Exotic Game in Texas
Venison and other wild game was man's only source of red meat until a few species of animals were domesticated. It still offers the most natural and nutritious meat available. Low in fat and subsisting on a natural diet of herbs, browse, and native grasses, it is healthful as well as flavorful. As a result of "market hunting" by early settlers, America has taken steps to ensure the long-term viability of our native game animals. Texas Parks and Wildlife has the responsibility to manage our native deer and other wild game species to provide future Texans the opportunity to enjoy them.
Over 50 years ago, Texas ranchers introduced the first "exotic" deer and antelope to Texas. Beginning with only a few animals, they have multiplied to the point where selective harvesting of these non-native species is necessary to maintain a balance between our native wild game and other livestock competing for the same food supplies. It is from these non-native deer and antelope that Broken Arrow Ranch venison products are produced. All harvesting is done under full inspection by the Texas Department of Health.

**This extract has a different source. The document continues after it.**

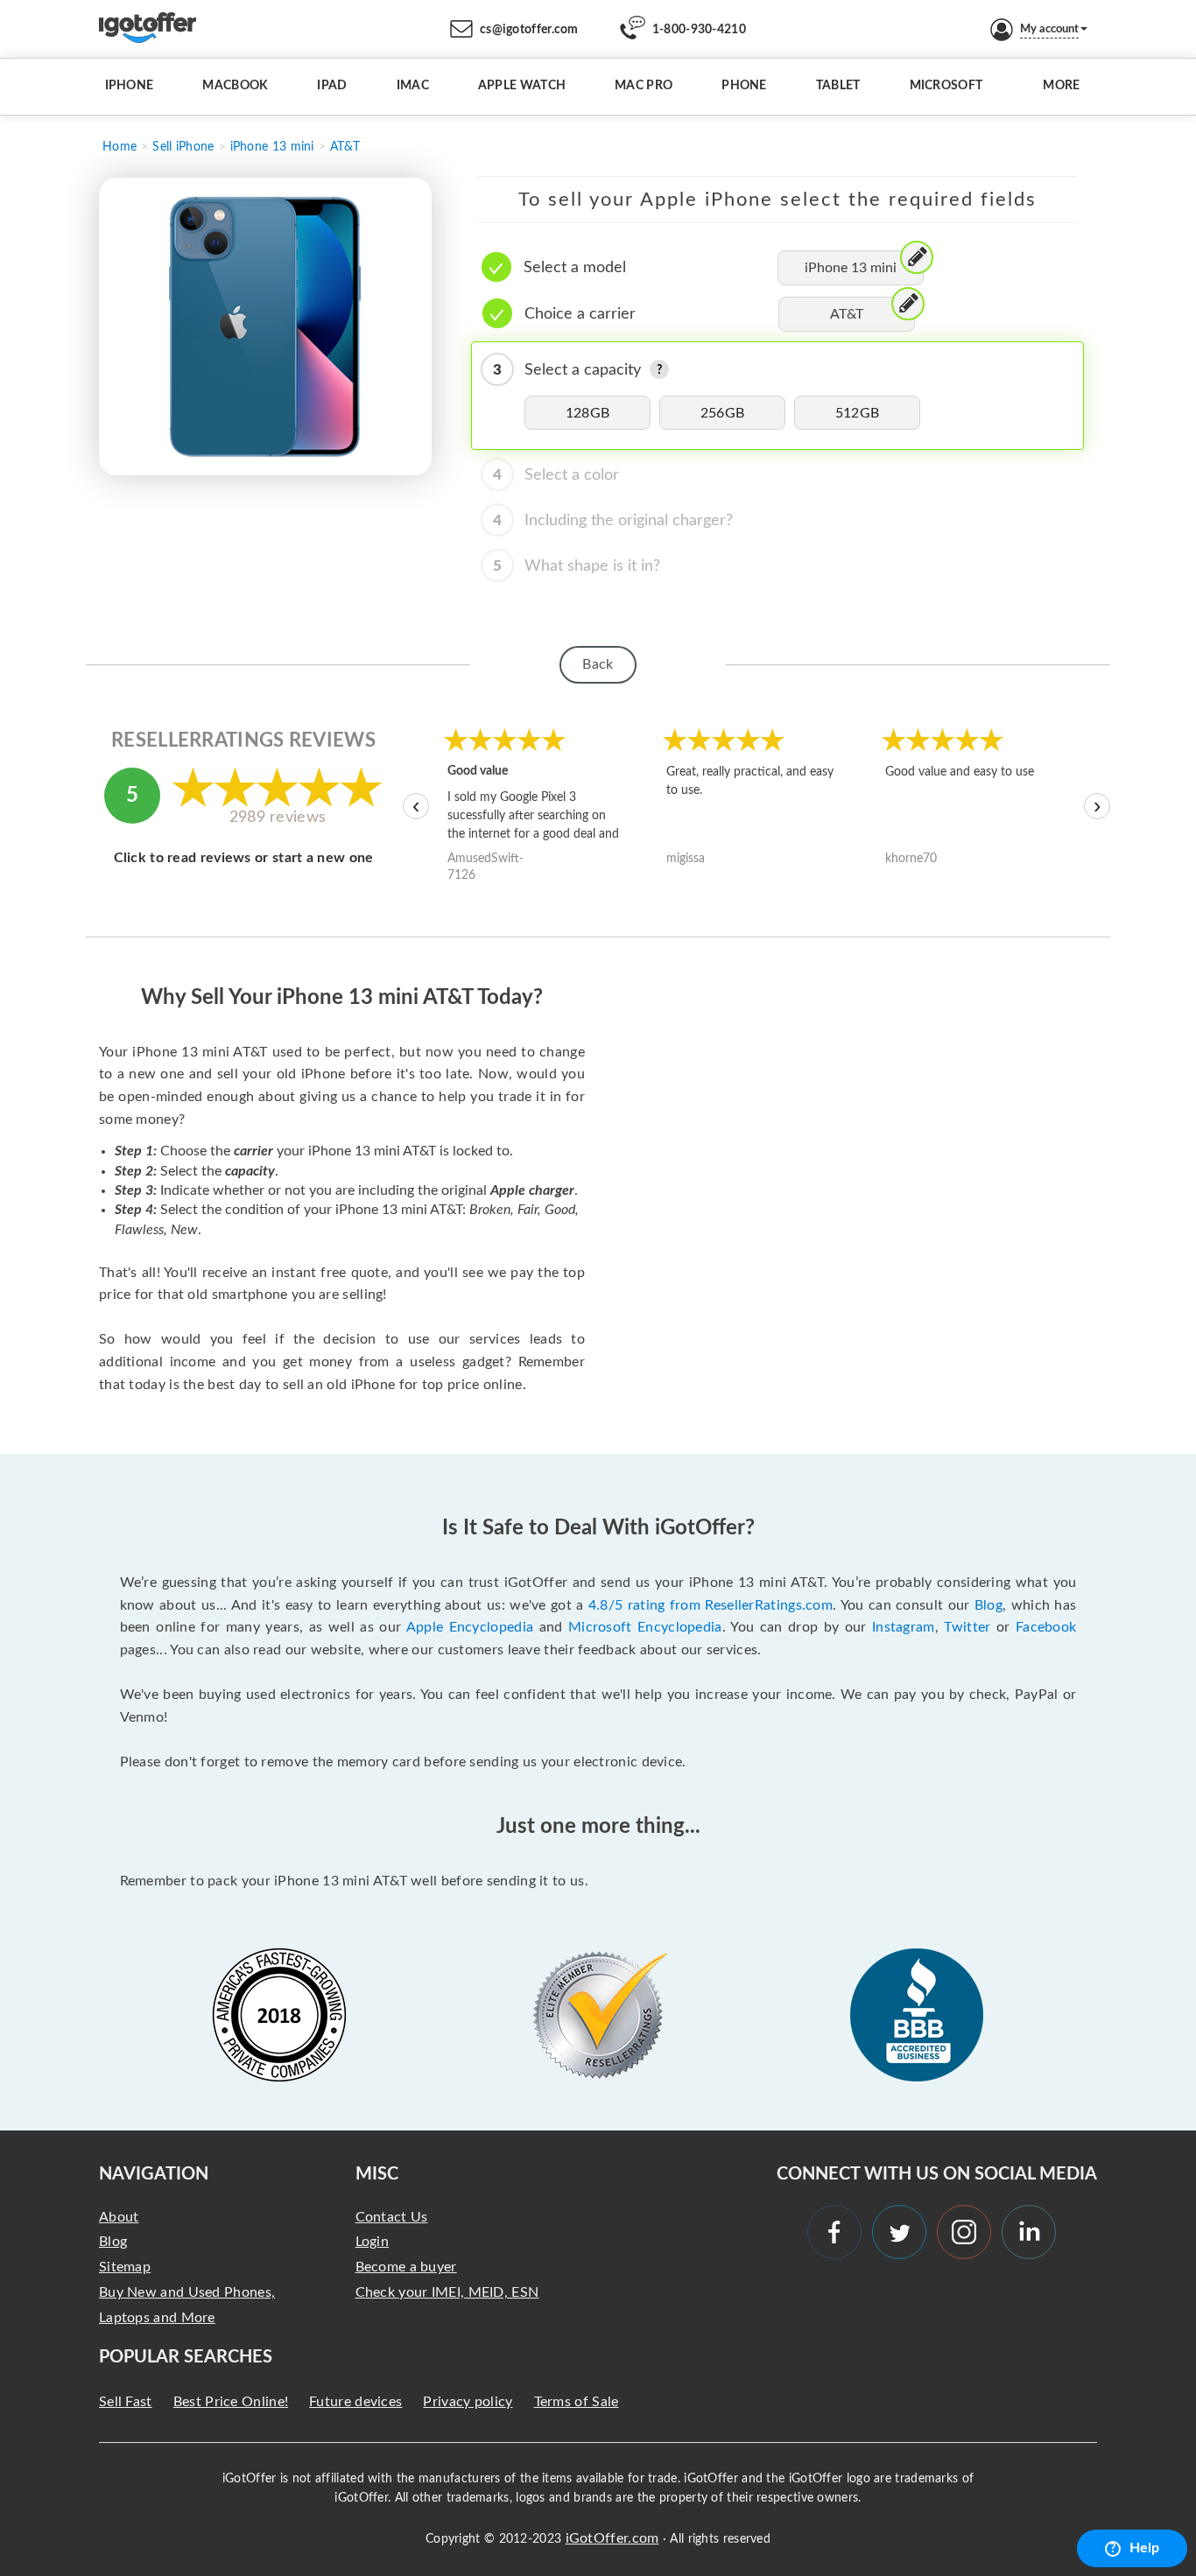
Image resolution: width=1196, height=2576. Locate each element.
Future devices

The term "exotics" may be thought of in a negative way, but we are almost totally dependent on non-native species of plants and animals for our food sources. Cattle, sheep, goats, and chickens are all "exotics" as are most of the plants and fruits we depend on for sustenance. The challenge we have is managing the balance of resource use to ensure an abundant food supply while protecting the viability of our native wild game. As we continue to stretch our limited resources to satisfy all of these needs, the importance of non-native deer and antelope may increase. "Exotic" deer and antelope require much less water and care than cattle and utilize more efficiently the biomass of marginal and arid land. The novelty of venison today may become a necessity tomorrow to feed the world's population.